● **INFORMATION PROVIDED**
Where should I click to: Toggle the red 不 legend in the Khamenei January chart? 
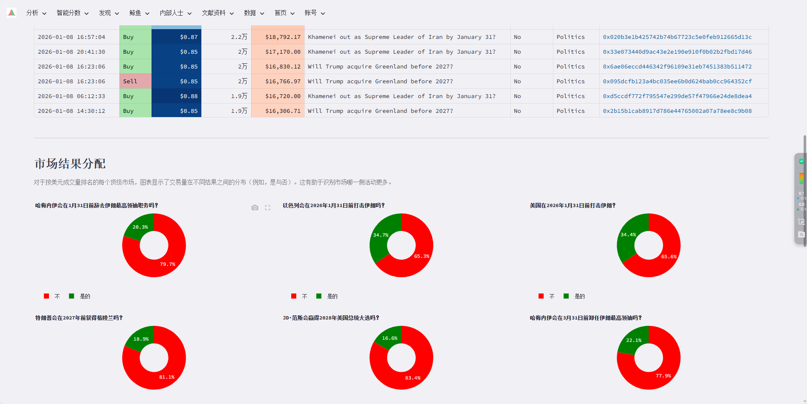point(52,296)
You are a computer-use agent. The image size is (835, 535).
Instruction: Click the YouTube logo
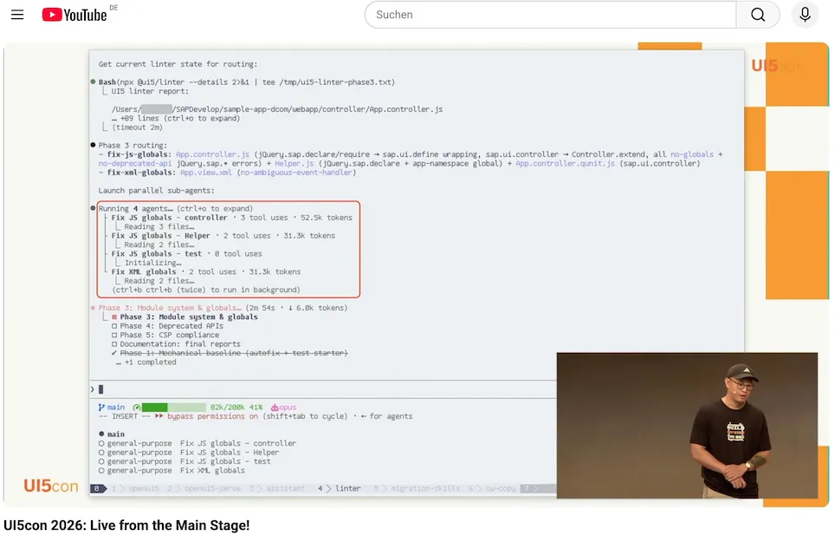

...

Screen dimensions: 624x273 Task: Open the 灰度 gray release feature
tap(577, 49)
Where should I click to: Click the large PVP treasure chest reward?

● **ABOUT THIS EXERCISE**
Copy only this from above: the line containing "Where should I click to: Toggle", the line containing "Instruction: Click the YouTube logo", and all lines between, printed exactly. Leave out the pictures.

● **REPLY**
Where should I click to: Toggle the red 不 legend in the Khamenei January chart? 
point(52,296)
You are a computer-use agent. The image size is (835, 535).
Instruction: Click the YouTube logo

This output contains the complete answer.